Sunday 5 October 2014

How Facebook And Alibaba Are Turning The World's Poor Into Entrepreneurs

After connecting more than a billion people, Facebook’s (NASDAQ:FB) CEO Mark Zuckerberg is teaming up with first Internet.org to help the world’s poor get connected. Mr. Zuckerberg will be the keynote speaker in the first Internet.org Summit in New Delhi, India this week.

At issue is more than 4 billion people who are without Internet access — 3.4 billion of whom live within 20 countries, according to a new study released recently from McKinsey & Company .

“To connect everyone in the world, we need to solve some big barriers to connectivity” states a Facebook news release. “By examining the social, economic and infrastructure challenges in detail, we hope this report will be useful for innovators and organizations working to develop new solutions.”
The McKinsey report finds that the offline population is scattered among rural, low income, elderly, illiterate, and female populations. For example, between 1.1 and 2.8 billion people are out of range of an existing mobile network; 920 million people offline are illiterate; and, in developing countries, women are 25 percent less likely to be connected than men.

Solving some of the big barriers to Internet connectivity will be the first step to solving world poverty — and mine the “fortune at the bottom of the pyramid,” as C.K. Prahalad coined the term more than a decade ago.

There’s trillions in disposable income in the hands of the masses of poor at the bottom of the world income pyramid. That spells potential, which many managers and marketers routinely overlook or write off altogether, as these markets are either too small in terms of revenue potential or too costly in terms of the operating expenses required to tap into them.

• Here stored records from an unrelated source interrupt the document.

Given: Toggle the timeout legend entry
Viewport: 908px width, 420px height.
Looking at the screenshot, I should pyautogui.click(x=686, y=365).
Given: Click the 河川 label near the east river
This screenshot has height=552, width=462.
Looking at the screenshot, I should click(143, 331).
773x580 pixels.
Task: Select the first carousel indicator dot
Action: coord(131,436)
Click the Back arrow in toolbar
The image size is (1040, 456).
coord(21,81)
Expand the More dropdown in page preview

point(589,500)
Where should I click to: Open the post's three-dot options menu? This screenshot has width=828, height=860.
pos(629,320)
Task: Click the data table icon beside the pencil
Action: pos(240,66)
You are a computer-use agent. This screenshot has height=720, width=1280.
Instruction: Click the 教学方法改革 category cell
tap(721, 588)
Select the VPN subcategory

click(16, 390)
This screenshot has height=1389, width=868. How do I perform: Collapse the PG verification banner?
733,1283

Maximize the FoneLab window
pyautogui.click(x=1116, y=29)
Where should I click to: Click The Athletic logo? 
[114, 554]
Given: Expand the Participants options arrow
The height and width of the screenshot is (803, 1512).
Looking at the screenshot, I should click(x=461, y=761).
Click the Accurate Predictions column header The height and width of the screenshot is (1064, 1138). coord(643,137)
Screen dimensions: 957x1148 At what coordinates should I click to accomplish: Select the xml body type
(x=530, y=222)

The second step will be an entrepreneurial rather than a charity approach to the world’s poor, according to C.K. Prahalad.

“If we stop thinking of the poor as victims or as a burden, and start recognizing them as resilient and creative entrepreneurs and value-conscious consumers, a whole new world of opportunity will open up.”

This opportunity could be pursued with partnerships between the poor and the world’s multinational corporations to spark innovation and sustainable growth strategies, according to Prahalad. “What is needed is a better approach to help the poor, an approach that involves partnering with them to innovate and achieve sustainable win-win scenarios where the poor are actively engaged and, at the same time, the companies providing products and services to them are profitable.”

Already companies like Alibaba (NYSE:BABA) have been doing that in rural areas of China, where a big chunk of the world’s poor are, through E-tailing.

“E-tailing’s impact is more pronounced in China’s underdeveloped small and midsize cities,” reveals another McKinsey study. “We found that while incomes in these urban areas are lower, their online shoppers spend almost as much money online as do people in some larger, more prosperous cities—and also spend a larger portion of their disposable income online.”

“For these shoppers, the utility of online purchasing may be higher, since they now have access to products and brands previously not available to them, in locations where many retailers have yet to establish beachheads.”

That’s where the fortune at the bottom of the pyramid is.